> [PASSAGE TO READ]:
Kris Kime's mother, Kimberly Kime-Parks, blasted the Seattle Police Department for letting the riots escalate out of control. "I always thought police were there to protect and serve, but they weren't there to protect and serve my son," she said. Other people questioned why police didn't act sooner.

In the wake of the riots, Mayor Paul Schell announced a moratorium on Mardi Gras celebrations in Seattle.

Kime's family filed a lawsuit against the City of Seattle, claiming that the City enhanced the danger to citizens.  The claim was based on the City's instructions that officers should stand by and not intervene.  The lawsuit claimed this empowered and emboldened lawlessness as gang members and others brutalized innocent revelers.  When the case settled, the family received $1,750,000 from the City, and annuity payments which would be used to set up a scholarship in Kris Kime's name.  In addition a bronze plaque was placed in Pioneer Square in memorial to Kris's life.

> [EXERCISE REQUIREMENTS]:
1 – Name every person the passage on the Seattle riots identifies by name.
2 – According to the passage on the Seattle riots, what did Mayor Paul Schell announce after the riots?
You won't need the entries that follow this passage to answer anything.

> [PROVIDED MATERIAL]:
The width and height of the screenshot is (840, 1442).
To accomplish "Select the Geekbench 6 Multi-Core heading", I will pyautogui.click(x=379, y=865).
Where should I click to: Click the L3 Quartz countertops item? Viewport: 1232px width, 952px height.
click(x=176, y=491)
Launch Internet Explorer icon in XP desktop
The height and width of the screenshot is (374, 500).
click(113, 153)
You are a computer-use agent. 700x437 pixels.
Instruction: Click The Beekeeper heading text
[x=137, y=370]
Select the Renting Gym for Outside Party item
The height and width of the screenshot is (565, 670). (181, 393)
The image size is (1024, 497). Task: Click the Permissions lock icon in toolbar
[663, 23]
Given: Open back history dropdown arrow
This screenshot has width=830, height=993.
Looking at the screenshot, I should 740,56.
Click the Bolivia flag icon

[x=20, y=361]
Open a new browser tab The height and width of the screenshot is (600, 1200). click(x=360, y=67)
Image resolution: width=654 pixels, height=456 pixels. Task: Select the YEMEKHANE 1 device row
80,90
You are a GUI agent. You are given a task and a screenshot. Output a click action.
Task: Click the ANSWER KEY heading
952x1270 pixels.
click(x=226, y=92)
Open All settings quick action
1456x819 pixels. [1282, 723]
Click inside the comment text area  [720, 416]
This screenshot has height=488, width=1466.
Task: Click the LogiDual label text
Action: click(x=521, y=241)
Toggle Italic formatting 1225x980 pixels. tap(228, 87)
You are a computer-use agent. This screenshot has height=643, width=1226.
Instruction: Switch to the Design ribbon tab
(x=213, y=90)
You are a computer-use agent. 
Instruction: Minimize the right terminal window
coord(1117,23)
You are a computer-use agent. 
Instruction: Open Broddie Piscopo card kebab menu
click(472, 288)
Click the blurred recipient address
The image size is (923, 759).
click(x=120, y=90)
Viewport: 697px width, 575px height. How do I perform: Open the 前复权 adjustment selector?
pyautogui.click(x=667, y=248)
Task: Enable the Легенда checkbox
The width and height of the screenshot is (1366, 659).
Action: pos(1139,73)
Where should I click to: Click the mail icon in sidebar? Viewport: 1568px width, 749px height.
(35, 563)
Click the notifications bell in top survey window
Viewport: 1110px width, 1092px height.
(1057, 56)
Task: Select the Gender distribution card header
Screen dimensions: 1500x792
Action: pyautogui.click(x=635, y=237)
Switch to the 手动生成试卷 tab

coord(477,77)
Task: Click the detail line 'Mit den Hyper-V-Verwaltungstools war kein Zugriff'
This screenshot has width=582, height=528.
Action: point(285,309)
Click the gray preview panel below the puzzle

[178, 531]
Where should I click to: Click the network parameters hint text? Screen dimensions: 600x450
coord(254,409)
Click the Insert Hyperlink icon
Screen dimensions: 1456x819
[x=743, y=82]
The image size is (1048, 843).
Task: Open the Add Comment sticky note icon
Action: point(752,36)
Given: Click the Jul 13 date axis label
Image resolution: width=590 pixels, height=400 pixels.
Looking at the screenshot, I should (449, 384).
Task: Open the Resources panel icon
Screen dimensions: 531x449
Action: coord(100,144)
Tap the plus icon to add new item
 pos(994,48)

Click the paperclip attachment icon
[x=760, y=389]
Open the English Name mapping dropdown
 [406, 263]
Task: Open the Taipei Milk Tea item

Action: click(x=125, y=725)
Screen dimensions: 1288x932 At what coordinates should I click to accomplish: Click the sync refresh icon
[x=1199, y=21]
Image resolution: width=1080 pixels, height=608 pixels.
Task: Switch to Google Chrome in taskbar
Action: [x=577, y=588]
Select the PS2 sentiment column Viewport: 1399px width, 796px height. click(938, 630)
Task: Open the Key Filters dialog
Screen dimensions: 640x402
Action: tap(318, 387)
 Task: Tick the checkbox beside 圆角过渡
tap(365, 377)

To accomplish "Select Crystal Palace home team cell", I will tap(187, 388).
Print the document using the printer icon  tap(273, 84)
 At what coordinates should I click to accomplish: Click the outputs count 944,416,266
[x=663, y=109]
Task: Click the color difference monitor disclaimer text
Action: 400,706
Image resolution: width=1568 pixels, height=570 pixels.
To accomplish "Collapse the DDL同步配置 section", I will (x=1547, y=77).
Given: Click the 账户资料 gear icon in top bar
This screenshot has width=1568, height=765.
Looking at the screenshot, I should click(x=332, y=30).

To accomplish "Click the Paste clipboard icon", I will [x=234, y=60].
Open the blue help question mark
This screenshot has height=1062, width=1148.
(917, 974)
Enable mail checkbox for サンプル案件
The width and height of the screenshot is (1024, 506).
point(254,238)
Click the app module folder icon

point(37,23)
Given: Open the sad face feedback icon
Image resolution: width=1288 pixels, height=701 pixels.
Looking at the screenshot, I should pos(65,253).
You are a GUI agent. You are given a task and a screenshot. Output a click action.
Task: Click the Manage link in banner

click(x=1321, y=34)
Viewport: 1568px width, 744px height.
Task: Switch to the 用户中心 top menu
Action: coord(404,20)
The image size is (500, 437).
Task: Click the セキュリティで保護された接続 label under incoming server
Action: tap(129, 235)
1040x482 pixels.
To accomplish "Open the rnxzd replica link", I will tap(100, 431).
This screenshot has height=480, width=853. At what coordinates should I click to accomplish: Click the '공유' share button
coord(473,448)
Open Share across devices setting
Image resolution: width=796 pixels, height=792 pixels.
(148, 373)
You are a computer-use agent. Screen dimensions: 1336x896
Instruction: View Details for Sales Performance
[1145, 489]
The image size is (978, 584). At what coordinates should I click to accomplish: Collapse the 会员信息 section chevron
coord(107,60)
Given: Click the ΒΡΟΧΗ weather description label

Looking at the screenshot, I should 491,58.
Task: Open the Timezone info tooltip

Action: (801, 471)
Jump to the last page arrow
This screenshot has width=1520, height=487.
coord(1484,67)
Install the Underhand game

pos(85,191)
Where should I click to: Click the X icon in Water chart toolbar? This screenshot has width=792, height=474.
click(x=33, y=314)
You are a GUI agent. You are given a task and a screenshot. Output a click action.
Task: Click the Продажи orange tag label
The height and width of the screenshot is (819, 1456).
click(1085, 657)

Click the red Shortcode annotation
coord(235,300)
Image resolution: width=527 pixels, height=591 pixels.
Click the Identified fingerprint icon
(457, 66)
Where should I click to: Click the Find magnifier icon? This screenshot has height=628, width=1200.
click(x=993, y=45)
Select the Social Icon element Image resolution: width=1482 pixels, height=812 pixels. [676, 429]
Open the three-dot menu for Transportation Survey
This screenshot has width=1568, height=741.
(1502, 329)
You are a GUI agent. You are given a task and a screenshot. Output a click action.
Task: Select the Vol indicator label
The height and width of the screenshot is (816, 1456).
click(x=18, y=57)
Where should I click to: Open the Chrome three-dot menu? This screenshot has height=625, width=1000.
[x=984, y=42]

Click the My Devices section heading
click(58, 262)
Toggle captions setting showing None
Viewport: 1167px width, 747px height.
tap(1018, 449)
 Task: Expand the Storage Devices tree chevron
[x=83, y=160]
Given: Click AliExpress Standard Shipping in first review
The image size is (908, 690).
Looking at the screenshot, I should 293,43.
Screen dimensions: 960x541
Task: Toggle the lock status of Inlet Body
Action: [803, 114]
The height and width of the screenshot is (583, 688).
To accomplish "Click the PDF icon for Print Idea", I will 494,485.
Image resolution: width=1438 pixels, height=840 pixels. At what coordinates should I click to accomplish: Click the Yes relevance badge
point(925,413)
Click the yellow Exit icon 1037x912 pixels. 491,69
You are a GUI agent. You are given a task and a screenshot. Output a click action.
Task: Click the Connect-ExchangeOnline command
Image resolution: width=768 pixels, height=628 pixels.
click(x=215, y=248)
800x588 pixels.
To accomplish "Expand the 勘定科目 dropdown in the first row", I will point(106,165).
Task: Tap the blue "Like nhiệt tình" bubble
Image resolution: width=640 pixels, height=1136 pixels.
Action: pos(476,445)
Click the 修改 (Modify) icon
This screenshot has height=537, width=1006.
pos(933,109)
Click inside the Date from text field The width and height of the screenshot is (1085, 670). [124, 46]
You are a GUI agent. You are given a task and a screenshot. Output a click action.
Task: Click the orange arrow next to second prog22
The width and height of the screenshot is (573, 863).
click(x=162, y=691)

> [OUTPUTS FOR THE TASKS]:
1 – Kris Kime, Kimberly Kime-Parks, Paul Schell

2 – A moratorium on Mardi Gras celebrations in Seattle.